> WHAT YOU ARE ASKED TO DO
Starting at the top line and ending at the bottom one, repeat the entries exactly and drop every picture.

> EXERCISE DATA

*** Block opens ***

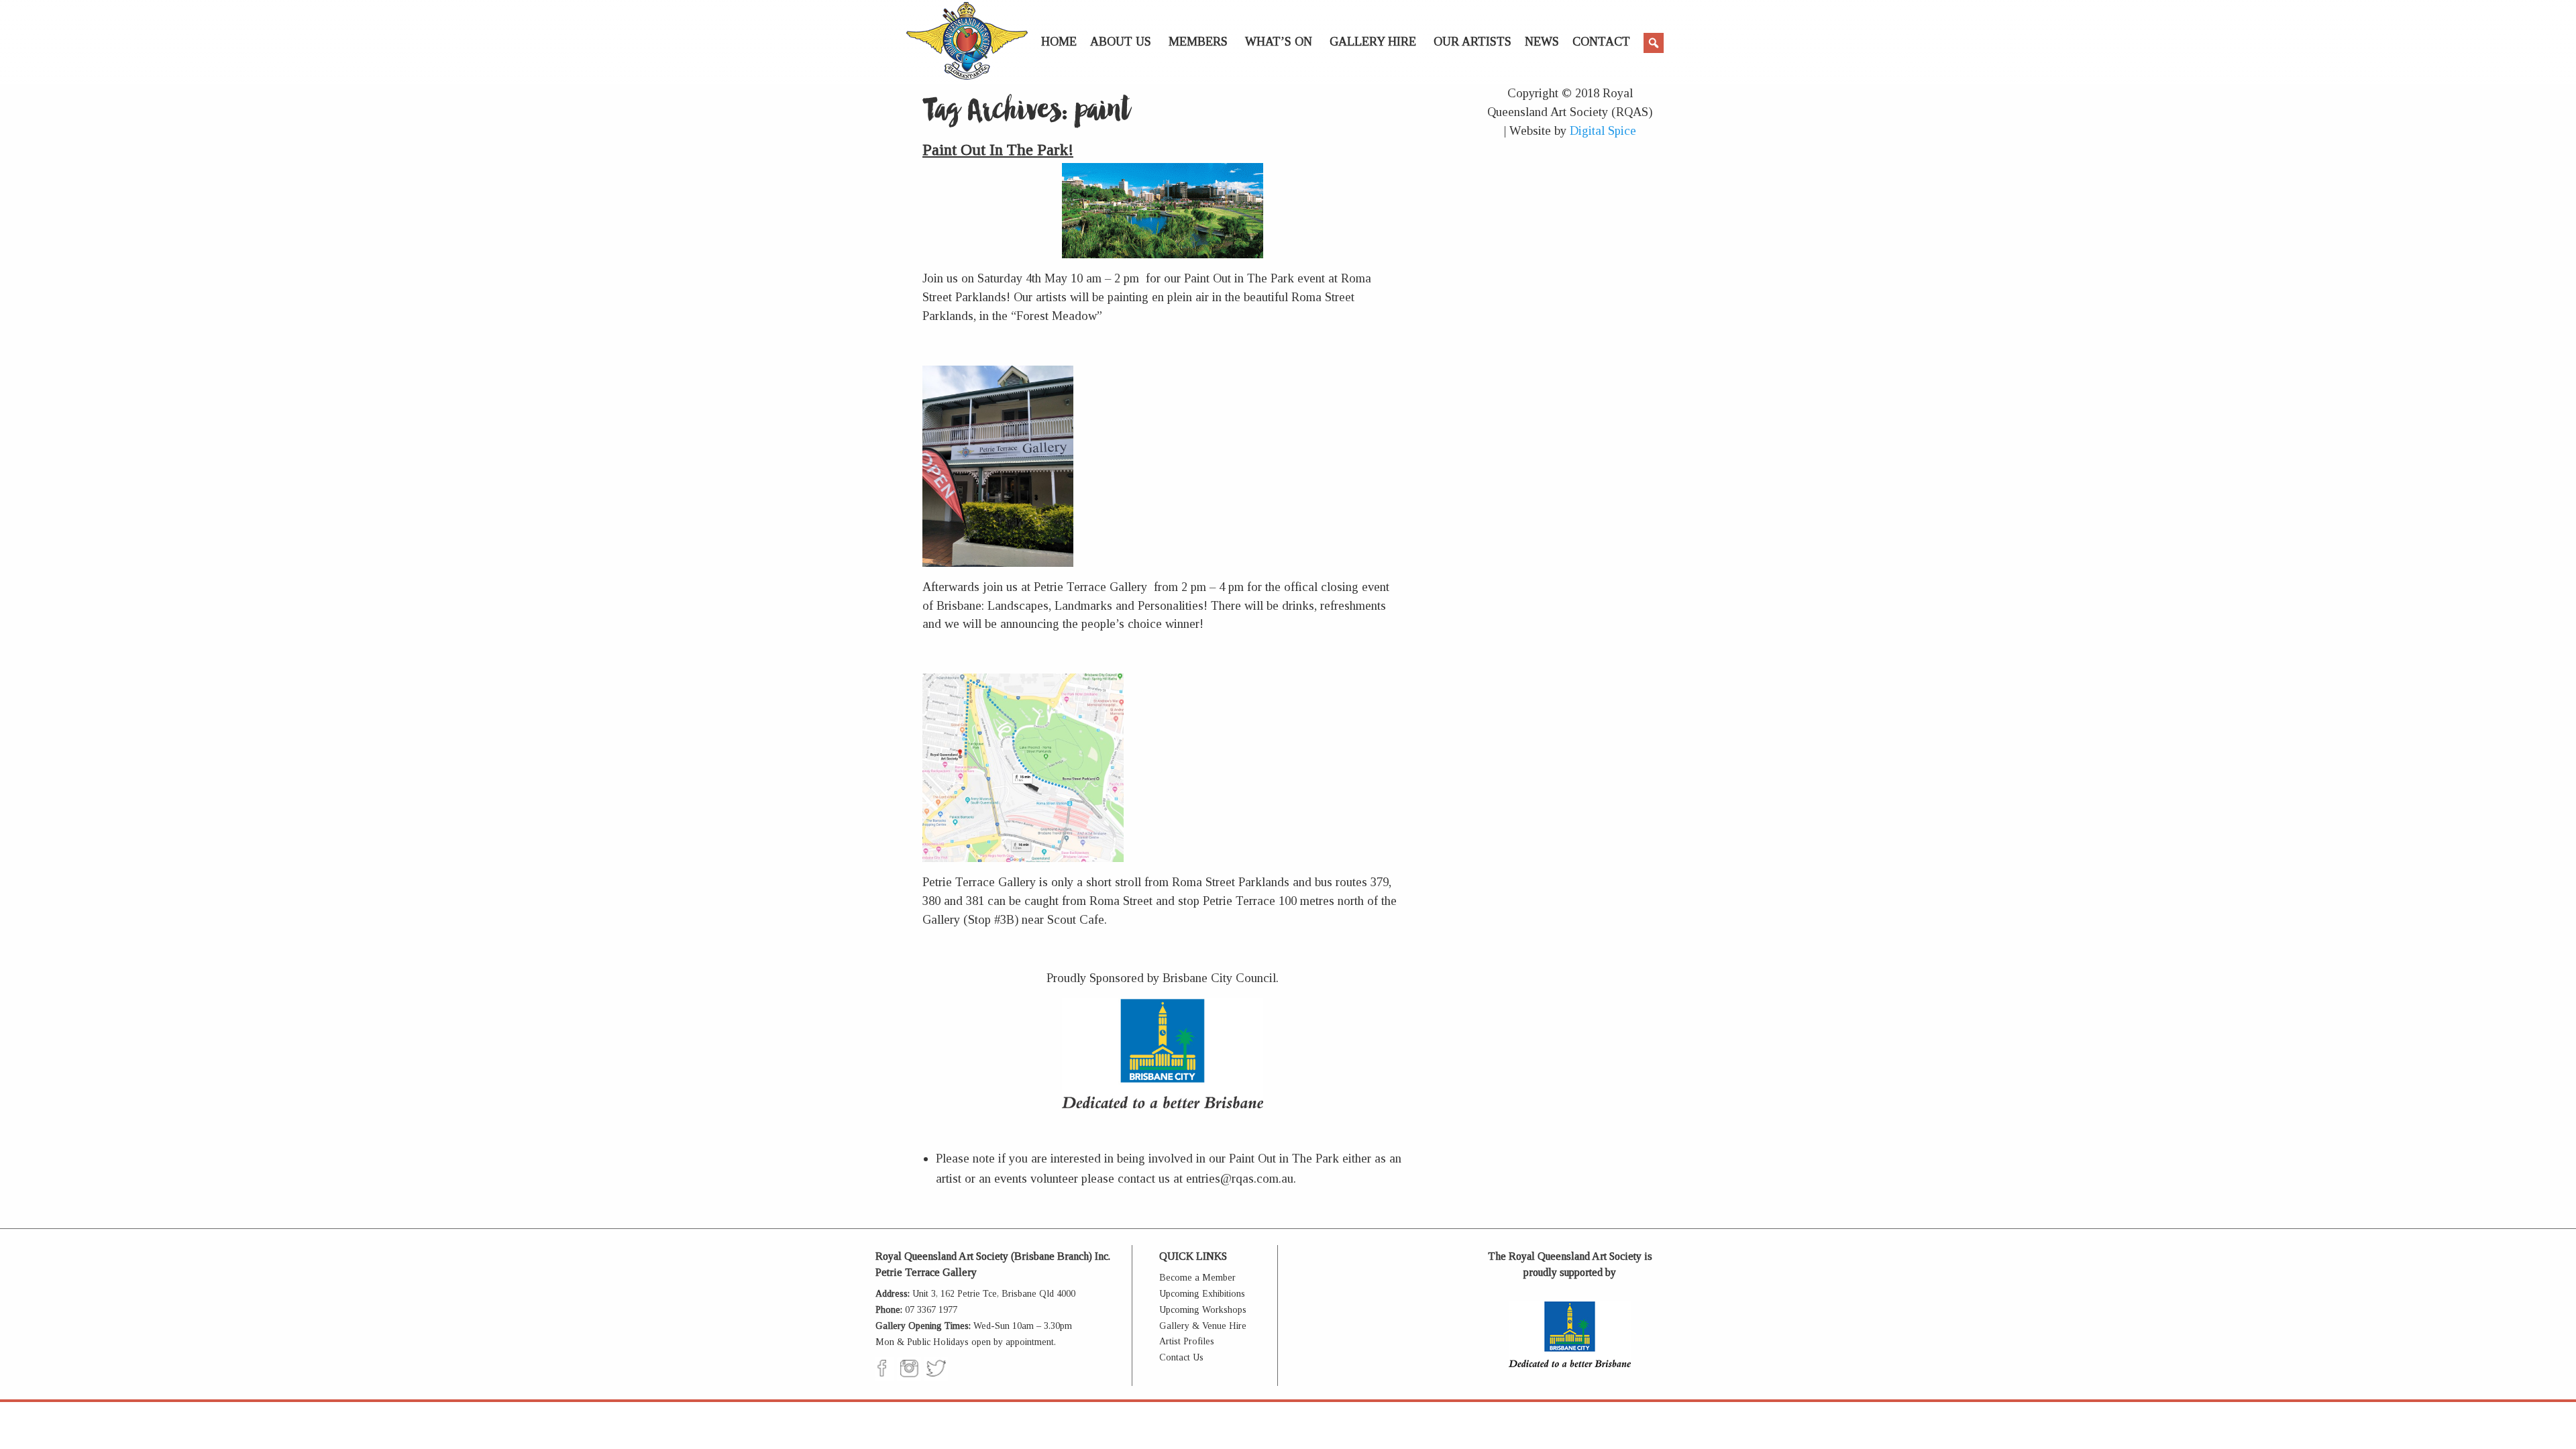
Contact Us (1181, 1357)
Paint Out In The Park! (997, 149)
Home (1059, 41)
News (1542, 41)
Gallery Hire (1373, 41)
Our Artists (1472, 41)
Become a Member (1197, 1278)
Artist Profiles (1186, 1341)
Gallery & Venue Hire (1202, 1326)
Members (1198, 41)
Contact (1601, 41)
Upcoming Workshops (1202, 1310)
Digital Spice (1603, 130)
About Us (1120, 41)
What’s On (1278, 41)
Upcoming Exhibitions (1202, 1294)
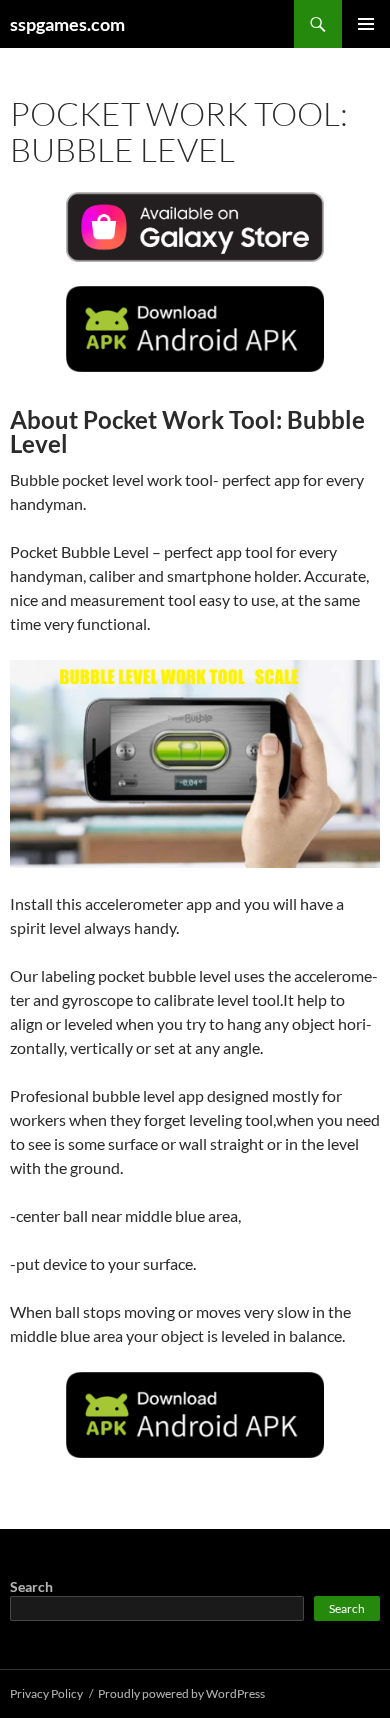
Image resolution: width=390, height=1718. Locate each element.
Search (31, 1586)
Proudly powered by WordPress (181, 1693)
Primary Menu (366, 24)
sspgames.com (67, 24)
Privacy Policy (46, 1693)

*** Block closes ***

> RESULT OF THE TASK
Contact Us (1181, 1357)
Paint Out In The Park! (997, 149)
Home (1059, 41)
News (1542, 41)
Gallery Hire (1373, 41)
Our Artists (1472, 41)
Become a Member (1197, 1278)
Artist Profiles (1186, 1341)
Gallery & Venue Hire (1202, 1326)
Members (1198, 41)
Contact (1601, 41)
Upcoming Workshops (1202, 1310)
Digital Spice (1603, 130)
About Us (1120, 41)
What’s On (1278, 41)
Upcoming Exhibitions (1202, 1294)
Image resolution: width=390, height=1718. Locate each element.
Search (31, 1586)
Proudly powered by WordPress (181, 1693)
Primary Menu (366, 24)
sspgames.com (67, 24)
Privacy Policy (46, 1693)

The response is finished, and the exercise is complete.